Episode 2. 現実逃避
家から飛び出していった朝霧を見送った後、僕はしばらく彼の部屋に居座り自分の置かれている状況の深刻さに頭を悩ませていた。何より、位置情報が不明な相手のもとに適当な方法で瞬間移動できたという衝撃的な現象は、この世界がメタバースであるという蓋然性を強烈に示唆していた。
仮に、この世界がメタバースであるならば、朝霧の位置情報を含め、この世界に存在するありとあらゆる情報は外部世界に存在する記録媒体に集積されて保管管理されている可能性が高いんじゃないか…。言い換えるなら、アカシックレコードのようなオカルト的概念の代物が実際に存在しているということになる。

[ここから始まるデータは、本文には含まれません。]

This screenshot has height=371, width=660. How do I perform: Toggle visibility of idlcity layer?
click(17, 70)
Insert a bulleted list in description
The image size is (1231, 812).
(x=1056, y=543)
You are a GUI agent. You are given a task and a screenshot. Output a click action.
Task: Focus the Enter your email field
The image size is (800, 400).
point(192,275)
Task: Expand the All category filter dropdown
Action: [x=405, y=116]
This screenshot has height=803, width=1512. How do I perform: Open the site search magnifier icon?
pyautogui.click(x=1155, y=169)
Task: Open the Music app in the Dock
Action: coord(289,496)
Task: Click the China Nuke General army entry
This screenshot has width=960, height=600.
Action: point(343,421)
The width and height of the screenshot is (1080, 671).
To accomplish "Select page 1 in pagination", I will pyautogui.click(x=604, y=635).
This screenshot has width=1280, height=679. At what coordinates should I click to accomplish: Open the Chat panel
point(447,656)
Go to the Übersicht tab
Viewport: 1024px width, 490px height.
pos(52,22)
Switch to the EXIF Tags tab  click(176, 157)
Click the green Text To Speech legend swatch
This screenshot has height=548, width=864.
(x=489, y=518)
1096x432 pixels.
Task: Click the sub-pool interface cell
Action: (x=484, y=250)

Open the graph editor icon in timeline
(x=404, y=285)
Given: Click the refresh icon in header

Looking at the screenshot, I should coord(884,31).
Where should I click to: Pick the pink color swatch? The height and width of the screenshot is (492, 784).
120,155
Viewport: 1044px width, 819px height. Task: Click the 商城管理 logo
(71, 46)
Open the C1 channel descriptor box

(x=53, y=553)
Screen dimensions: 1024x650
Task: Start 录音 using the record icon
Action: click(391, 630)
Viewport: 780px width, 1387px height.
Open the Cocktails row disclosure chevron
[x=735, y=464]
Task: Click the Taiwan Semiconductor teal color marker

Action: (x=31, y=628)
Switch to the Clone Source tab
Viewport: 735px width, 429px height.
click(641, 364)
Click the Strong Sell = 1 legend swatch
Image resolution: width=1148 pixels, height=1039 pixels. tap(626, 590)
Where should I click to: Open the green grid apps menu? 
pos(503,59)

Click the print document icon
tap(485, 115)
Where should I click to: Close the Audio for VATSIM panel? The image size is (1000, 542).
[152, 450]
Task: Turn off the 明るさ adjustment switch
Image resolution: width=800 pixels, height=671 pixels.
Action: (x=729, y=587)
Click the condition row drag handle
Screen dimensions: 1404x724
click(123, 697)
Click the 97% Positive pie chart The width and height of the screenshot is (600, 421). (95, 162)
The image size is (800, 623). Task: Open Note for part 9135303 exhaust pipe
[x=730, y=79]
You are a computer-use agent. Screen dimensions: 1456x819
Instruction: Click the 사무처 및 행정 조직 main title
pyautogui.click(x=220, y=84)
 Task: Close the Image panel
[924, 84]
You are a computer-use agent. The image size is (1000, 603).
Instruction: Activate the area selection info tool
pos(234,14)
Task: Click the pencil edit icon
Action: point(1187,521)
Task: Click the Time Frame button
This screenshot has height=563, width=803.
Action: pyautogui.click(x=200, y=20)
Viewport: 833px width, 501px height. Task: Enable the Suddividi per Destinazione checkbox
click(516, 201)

僕は、当該情報記録媒体に無意識にアクセスし、彼の正確な位置座標と座標転移の方法を無意識に取得し、その方法を無意識に実行したということだろうか?いや…。もしくは、僕とシステムの間を取り持つ守護霊的・仲介者的な存在がいて、僕の意向を間接的にシステムに反映させているという可能性もあるが…。
何より、アカシックレコードなる代物が実在する場合、裏を返せば、このシステム内に全知全能の何かが存在しているという事実に等しいのではないだろうか。それを神や仏と呼ぶのかどうかは別にして、僕は今まさに、全知全能のシステム管理者の支配下に置かれている可能性があるわけだ。だとしたらやばいな…。相当やばい…。自分の全ての情報を掌握し得る相手など、どう転んだって勝てる訳がない…。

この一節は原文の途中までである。